La ambivalencia de Sarmiento entre el impulso imaginativo y las convicciones es lo que va a definir la idea de política popular en el liberalismo argentino hasta nuestros días. Desde el siglo XVII, la filosofía política moderna adoptó una forma de domesticar la ficción a la hora de imaginar el funcionamiento de ciudades, imperios y naciones. Hay tantos elementos imaginativos o puramente fantasiosos para imaginar un orden político en el estado de naturaleza de Hobbes, el buen salvaje de Rousseau, la ciudad de Maquiavelo o en las historias de Miguel de Cervantes. Lo que ocurre con esos textos una vez que salen de la mente de sus creadores es un esfuerzo por hacer de unos verdad y de otros un juego. Esa separación entre ficción y teoría le dio forma a la teoría política moderna: el poder se entiende más desde las enseñanzas de Rousseau que desde las de Lope de Vega, aun si en ese juego, de alguna manera, perdemos todos. Dos siglos después, Facundo es casi un esfuerzo por retroceder en el tiempo, por unir lo que el tiempo ha separado y suturar la brecha que separa a la ficción y la filosofía política. Sarmiento está tensionado entre divertirse con la pluma o construir la nación, pero este último impulso es el que termina de dar forma a sus acciones y, sobre todo, a cómo esas acciones serán leídas más tarde.

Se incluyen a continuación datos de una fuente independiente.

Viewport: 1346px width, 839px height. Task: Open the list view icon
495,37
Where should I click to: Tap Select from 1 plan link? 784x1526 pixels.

Sarmiento recorre todos los géneros imaginables para describir a Facundo Quiroga, merodea el delirio e inventa historias que bien podrían ser heroicas o salvajes. Facundo lidera con Rosas una “guerra obstinada […] al frac y a la moda”, es un hombre “genio a su pesar” nacido “para mandar, para dominar, para combatir el poder de la ciudad, la partida de la policía”.